We’ve all experienced what Yogi Berra, famous catcher, philosopher, and wisecracker once described in his humorous redundancy, “It’s like déjà vu all over again.”
We anticipate pleasant repetitions: that’s why we often vacation in the same places and with the same people. But what about those times when we make the same poor choices we vowed never to revisit? When we hurt those we love with an unkind word or thoughtless action; when we do what we know is wrong: we dread these reprises of the past.
We find our only escape from the hamster wheel of past foolishness through a relationship with the living God. Psalm 130 is a prayer: each verse points us closer toward God and the freedom he alone affords.
“Out of the depths I cry to you, Lord;
Lord, hear my voice.
Let your ears be attentive
to my cry for mercy.” (Psalm 130:1-2 NIV)
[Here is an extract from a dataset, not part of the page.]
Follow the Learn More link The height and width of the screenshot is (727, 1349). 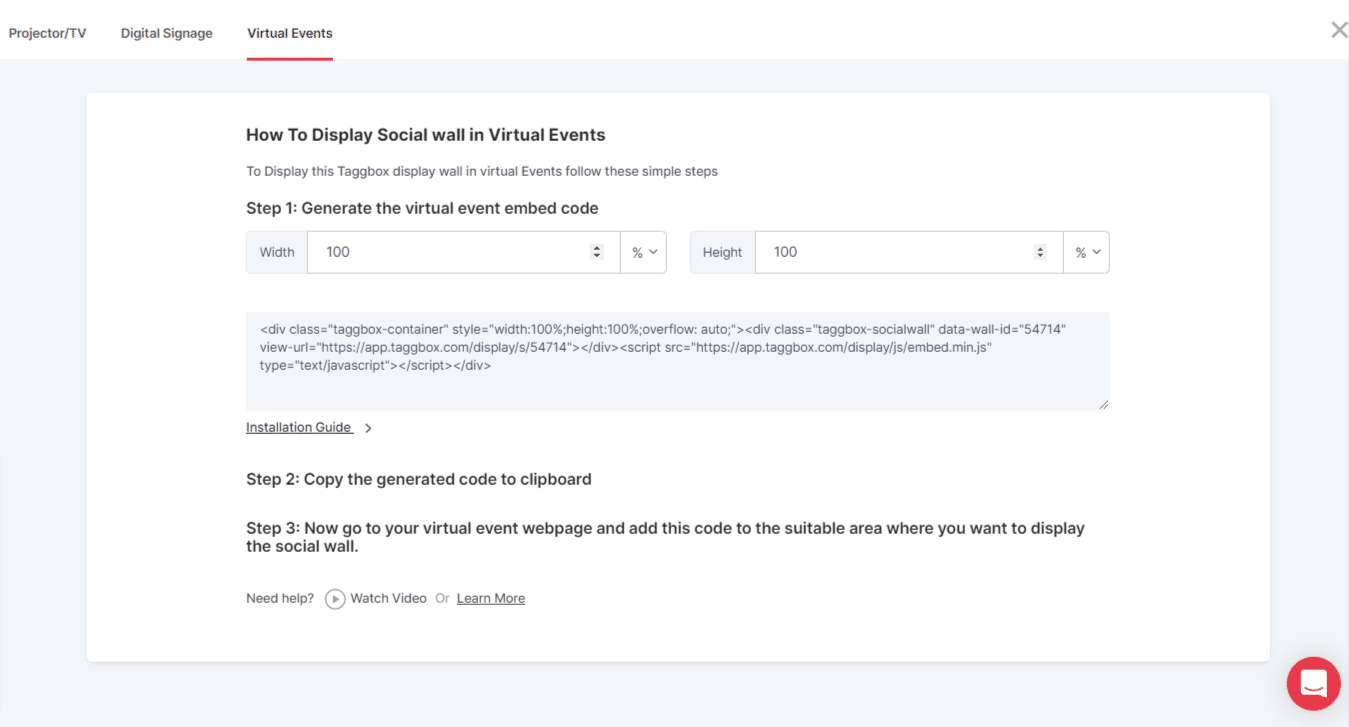[x=491, y=598]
The psalm writer cries out to God, as we often do, from a starting point of desperation. We certainly don’t have to “clean ourselves up” before speaking to God: He’s ready to listen anytime. Are we ready to change?
“If you, Lord, kept a record of sins,
Lord, who could stand?
But with you there is forgiveness,
so that we can, with reverence, serve you.” (vv 3-4)
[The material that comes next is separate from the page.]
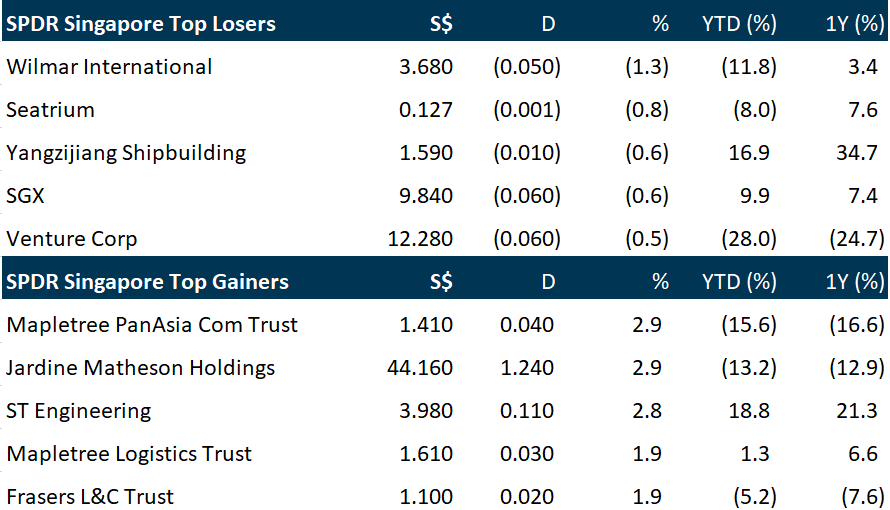Select Yangzijiang 1Y return 34.7
Image resolution: width=890 pixels, height=510 pixels.
click(860, 153)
Although God is almighty, he is not waiting to squash anyone who steps out of line. In fact, a relationship with God begins when we realize that Jesus Christ, God’s only son, volunteered to pay the price for our sins through his death on the cross. We receive forgiveness and new life not so we can squander these gifts by repeating bad behaviors. Through him alone we can break habits and change actions – since we have been made new people through faith in Jesus.
I wait for the Lord, my whole being waits,
and in his word, I put my hope.
I wait for the Lord
more than watchmen wait for the morning,
more than watchmen wait for the morning. (vv 5-6)
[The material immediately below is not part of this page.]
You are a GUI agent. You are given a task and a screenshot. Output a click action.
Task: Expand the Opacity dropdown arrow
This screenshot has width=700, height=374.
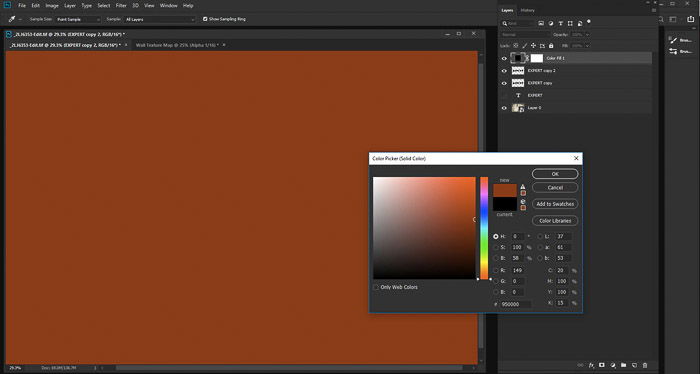[x=587, y=34]
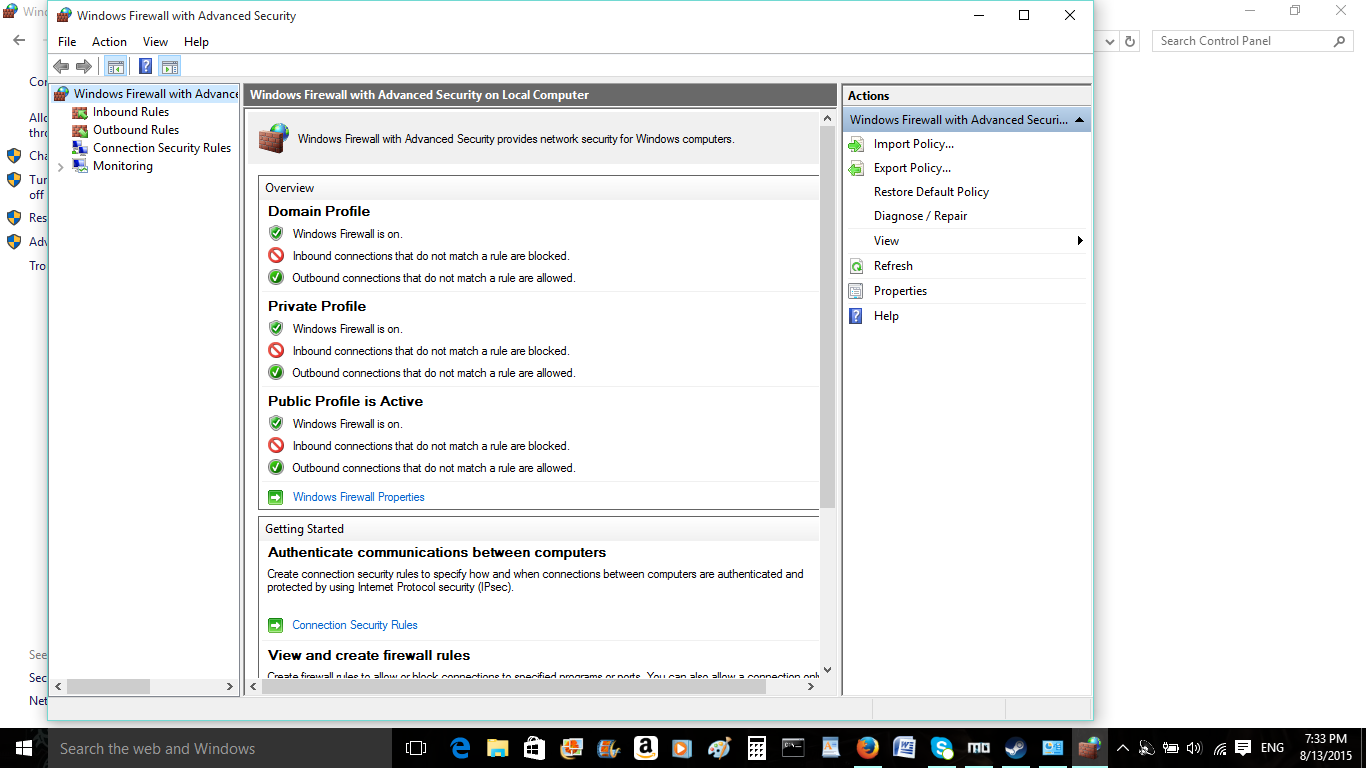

The psalm writer directs us to act in ways that may seem odd to us: by waiting and hoping. In our culture, we wait with a growing sense of frustration; we hope with a pessimistic expectation of disappointment. Waiting on God means eagerly expecting him to act; hoping in God and his word means being assured that what he says will come to pass.
A watchman kept a city safe throughout the night. Morning meant refreshment, the end of a long, arduous alertness. God will bring about change, breaking those longstanding negative habits, as we wait expectantly and hope in his certain promises.
Israel, put your hope in the Lord,
for with the Lord is unfailing love
and with him is full redemption.
He himself will redeem Israel
from all their sins. (vv 7-8)
Through God’s kindness we can live new, changed lives: we can avoid the dreaded déjà vu and instead repeat behaviors that bring joy to us and others.
Don Baumann is a retired outreach pastor at Hilltop Community Church.